Extracted information:

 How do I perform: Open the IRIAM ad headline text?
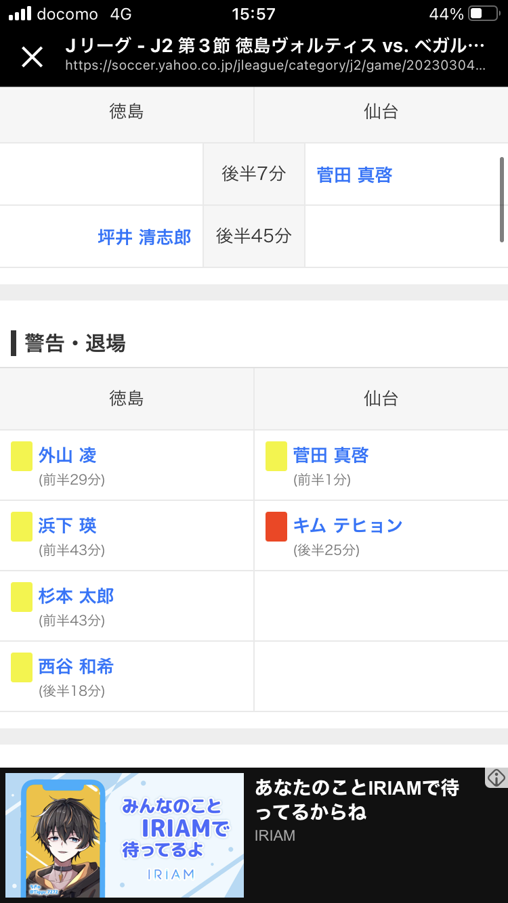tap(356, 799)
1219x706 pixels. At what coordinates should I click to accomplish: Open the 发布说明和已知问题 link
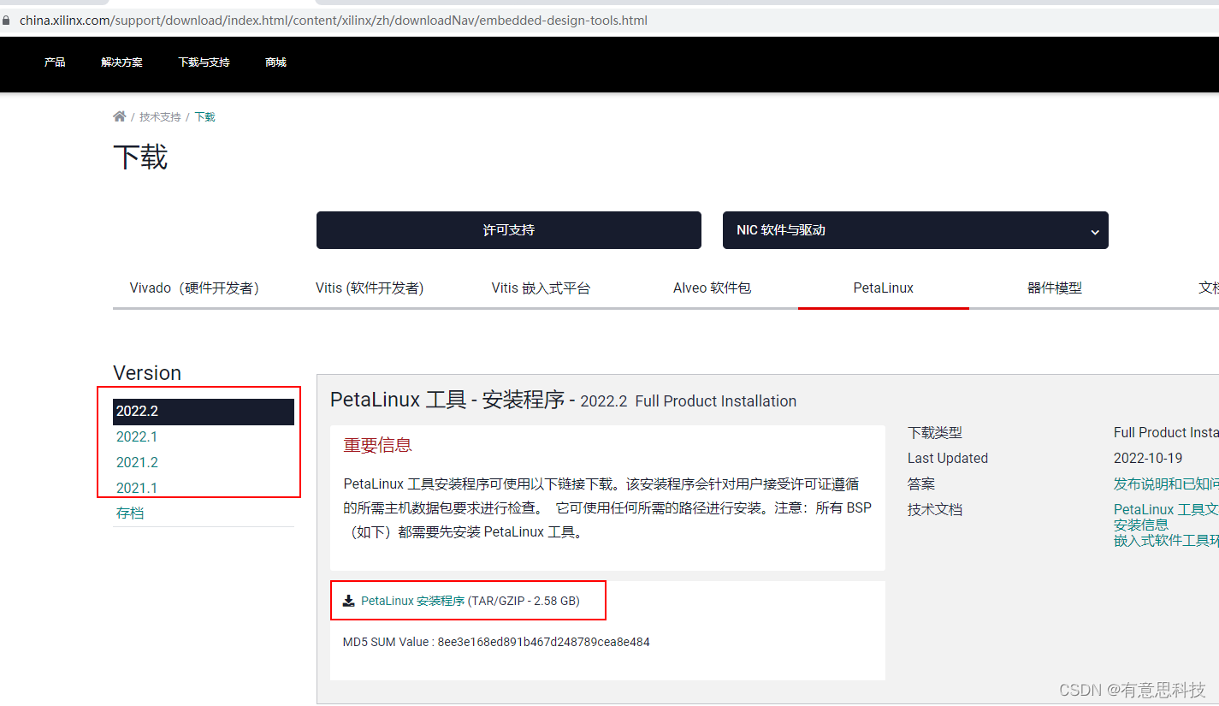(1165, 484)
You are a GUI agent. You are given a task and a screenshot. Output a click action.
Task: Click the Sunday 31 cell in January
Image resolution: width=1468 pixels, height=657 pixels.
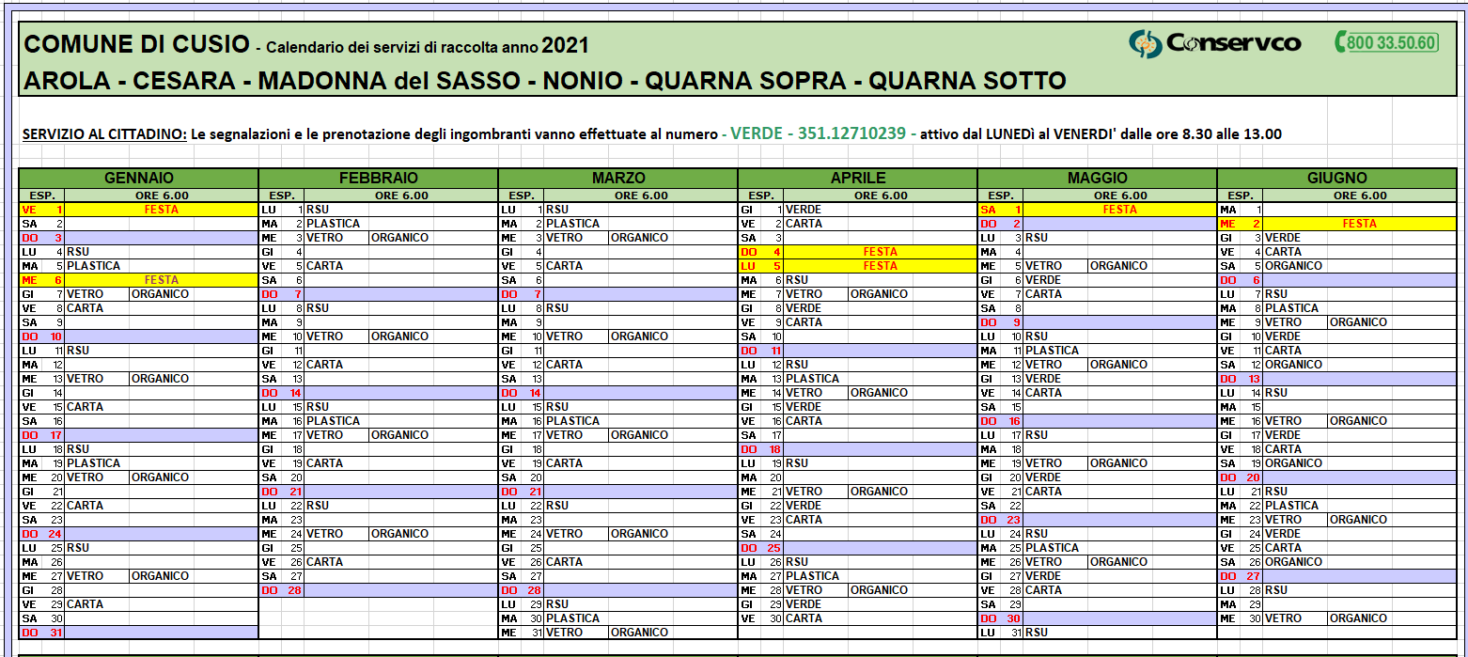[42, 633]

Your task:
Copy the lines from the line that contains "1219x706 pixels. At" through the end of the records, exactly and with nothing added; leave the pictures out.

Task answer:
1219x706 pixels. At what coordinates should I click to accomplish: Open the 发布说明和已知问题 link
(1165, 484)
You are a GUI agent. You are given a task and a screenshot. Output a click action.
Task: Click the Sunday 31 cell in January
Image resolution: width=1468 pixels, height=657 pixels.
[42, 633]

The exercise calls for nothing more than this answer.